The paper is generally well written and easy to follow. The abstract has a good balance between motivating the study, summarizing the methods and giving a clear statement of the broader relevance of the work, making it accessible to readers from different backgrounds. The figures are well integrated into the text and the logical flow from theoretical framework to experimental validation helps the reader keep track of the argument. The authors also make great use of both the main text and supplementary material to provide detailed model equations. One aspect of the modeling that stood out is that it focuses entirely on elastic responses, which keeps the framework straightforward but may leave out certain time-dependent behaviors observed in the experiments.

While the paper’s results are important for cardiac science, several shortcomings should be addressed before it can be considered for publication.

Major Issues

• The free energy formulation lacks a dissipative term. Cardiomyocytes naturally lose energy during contraction and their internal structures and active processes cause their force to slowly adjust when the external strain changes. This behavior is evident in Fig. 2E, where the experimental data shows relaxation in the mean contractile force in response to an increased external stretch. By modeling the system as purely elastic, the framework cannot capture these time-dependent responses, which may or may not be physiologically relevant for the experiments. The authors should at least provide a clear justification, or cite supporting evidence from other work, to explain why dissipation can be neglected in their model.

• The model used in the paper is one-dimensional, assuming that the cells are only stretched along their length. However, in the experiments, the tissue is stretched by pressing down at the center, which would naturally cause it to bend and curve. This could mean that some parts of the cells experience different strains than others, which a purely 1D model cannot capture. If the tissue span is much longer than a single cell, such bending could be negligible, but the authors do not provide key information such as tissue length or geometry to support this. Including these parameters would allow readers to judge whether bending effects are indeed insignificant and the 1D assumption is valid.

• The theoretical model includes many parameters whose values are not explained, making it unclear whether they were taken from literature, measured independently, or fitted to match the experimental data. If any were fitted, this would weaken the argument that the close agreement between model and experiment independently corroborates the importance of strain stiffening.

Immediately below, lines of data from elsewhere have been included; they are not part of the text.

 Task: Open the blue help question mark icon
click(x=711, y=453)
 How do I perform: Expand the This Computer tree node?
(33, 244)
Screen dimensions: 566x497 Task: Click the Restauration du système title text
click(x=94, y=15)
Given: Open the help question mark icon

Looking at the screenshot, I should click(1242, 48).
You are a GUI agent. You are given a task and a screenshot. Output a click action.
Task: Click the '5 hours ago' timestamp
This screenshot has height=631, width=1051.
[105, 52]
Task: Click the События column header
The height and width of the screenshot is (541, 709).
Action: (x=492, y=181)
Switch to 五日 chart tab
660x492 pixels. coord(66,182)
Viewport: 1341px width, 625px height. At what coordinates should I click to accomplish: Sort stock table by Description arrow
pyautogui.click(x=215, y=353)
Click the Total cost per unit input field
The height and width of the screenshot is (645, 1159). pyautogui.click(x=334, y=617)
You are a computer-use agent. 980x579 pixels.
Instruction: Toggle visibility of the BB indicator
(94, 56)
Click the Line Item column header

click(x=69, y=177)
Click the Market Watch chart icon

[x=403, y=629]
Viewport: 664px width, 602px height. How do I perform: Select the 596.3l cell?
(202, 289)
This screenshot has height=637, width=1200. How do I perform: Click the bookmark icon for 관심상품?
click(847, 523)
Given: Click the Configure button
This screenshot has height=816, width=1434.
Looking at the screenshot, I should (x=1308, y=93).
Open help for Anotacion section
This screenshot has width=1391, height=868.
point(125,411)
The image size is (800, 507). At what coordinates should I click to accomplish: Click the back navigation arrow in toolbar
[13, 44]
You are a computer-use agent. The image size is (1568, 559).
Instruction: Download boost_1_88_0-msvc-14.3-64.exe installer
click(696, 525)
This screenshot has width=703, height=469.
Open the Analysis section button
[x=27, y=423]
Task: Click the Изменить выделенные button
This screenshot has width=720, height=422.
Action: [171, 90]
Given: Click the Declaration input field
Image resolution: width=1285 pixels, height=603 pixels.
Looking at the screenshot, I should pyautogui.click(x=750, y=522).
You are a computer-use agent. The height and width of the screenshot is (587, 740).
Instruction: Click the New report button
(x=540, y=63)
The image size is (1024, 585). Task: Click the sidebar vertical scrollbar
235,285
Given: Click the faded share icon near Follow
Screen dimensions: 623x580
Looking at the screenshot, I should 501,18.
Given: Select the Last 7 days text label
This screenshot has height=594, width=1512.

To avoid such doubt, the authors should state the origin of each parameter and justify their choices.

Minor Issues

• In Fig. 2E, the authors plot the measured vertical force from the indentation experiment, whereas in all other figures they present stress σ. It is unclear what model quantity this force corresponds to, since σ in the model represents tensile stress and would require knowledge of tissue cross-sectional area to convert to a force.

• Key model details are presented only in the supplementary information without being explicitly referenced at the relevant points in the main text. For example, in the description of the indentation experiments (Fig. 2E), the authors could direct the reader to the supplementary section where the boundary condition modification for external strain is explained (Eq. S13). Adding such references would improve clarity.

• While the indentation experiments are linked to the model via modified boundary conditions described in the supplementary material, the paper does not explain how increased or decreased fibroblast activity (via TGF-β treatment or IVS201 inhibition) was implemented in the simulations. Without knowing which parameters or elements were adjusted, it is difficult to understand how these experimental conditions were represented in the model.

Competing interests

The authors declare that they have no competing interests.